Re: [Maya-Python] Re: [python] which library using to read / write huge amount of data

2016-10-19 Thread fruity
Hi !

I realized that i didn't put the result of the tests i did, so here they 
are, if it can help someone else ! 
Treating the maya part (getting / setting the weights) and the IO part 
(writing / reading the file) separately, i tried : 
*Maya : *
cmds.skinPercent
MFnSkinCluster.setWeights
get/setAttr (maya.cmds)
get/setAttr (MPlug)
I get the best results with get/setAttr MPlug. I don't remember the nb of 
vertices of my test mesh, but i guess it was the same than in my previous 
email (i.e. 39k) and it was around 1.4s for importing weights (which is the 
tricky part), against 4.7s with maya.cmds. This time includes the time to 
read the file (as i was interested by the entire operation, i didn't take 
time to format the code and separate my timers).
Exporting is roughly similar between cmds and mplug (less than 1s for the 
same 10k mesh).
*IO : *
I finally went for a json dict, and the weight entry is compressed using 
cPickle. It seemed to be the fastest way, allowing me to keep everything in 
one file, easily editable and understandable !
There must be better options (e.g. using zlib, or hdf5, although i'd like 
to keep something native), i'll try to see that more in depth later !
Thanks a lot for your help, anyway !

Le jeudi 13 octobre 2016 13:35:36 UTC-7, fruity a écrit :
>
> Hi Marcus !
>
> Thanks for your answer&help ! Well, i'm still working on the optimisation, 
> i used json for the readable info (influences, etc), and cPickle for the 
> weights array. But i think most of the optimisation should now come from 
> how to export / import the values to the vertices.

Data shown:
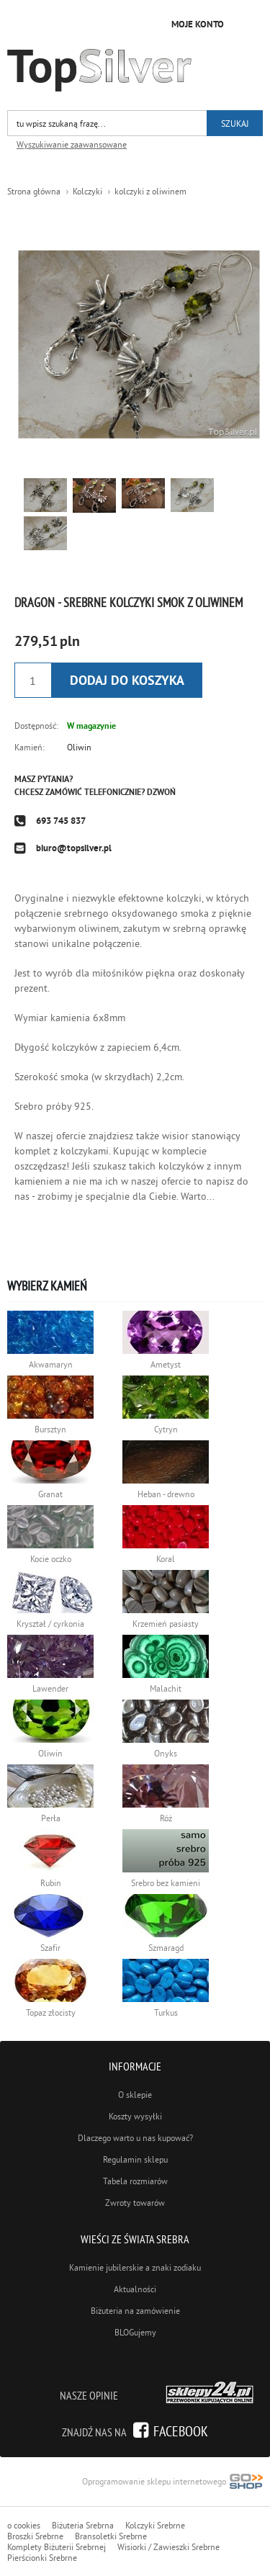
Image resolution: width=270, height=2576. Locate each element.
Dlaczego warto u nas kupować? (135, 2137)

Problem details: Return the full Maya forum thread on reading and writing skin weights, word for word. Work from the Maya forum thread only, not the listing.

Worked answer:
Re: [Maya-Python] Re: [python] which library using to read / write huge amount of data

2016-10-19 Thread fruity
Hi !

I realized that i didn't put the result of the tests i did, so here they 
are, if it can help someone else ! 
Treating the maya part (getting / setting the weights) and the IO part 
(writing / reading the file) separately, i tried : 
*Maya : *
cmds.skinPercent
MFnSkinCluster.setWeights
get/setAttr (maya.cmds)
get/setAttr (MPlug)
I get the best results with get/setAttr MPlug. I don't remember the nb of 
vertices of my test mesh, but i guess it was the same than in my previous 
email (i.e. 39k) and it was around 1.4s for importing weights (which is the 
tricky part), against 4.7s with maya.cmds. This time includes the time to 
read the file (as i was interested by the entire operation, i didn't take 
time to format the code and separate my timers).
Exporting is roughly similar between cmds and mplug (less than 1s for the 
same 10k mesh).
*IO : *
I finally went for a json dict, and the weight entry is compressed using 
cPickle. It seemed to be the fastest way, allowing me to keep everything in 
one file, easily editable and understandable !
There must be better options (e.g. using zlib, or hdf5, although i'd like 
to keep something native), i'll try to see that more in depth later !
Thanks a lot for your help, anyway !

Le jeudi 13 octobre 2016 13:35:36 UTC-7, fruity a écrit :
>
> Hi Marcus !
>
> Thanks for your answer&help ! Well, i'm still working on the optimisation, 
> i used json for the readable info (influences, etc), and cPickle for the 
> weights array. But i think most of the optimisation should now come from 
> how to export / import the values to the vertices.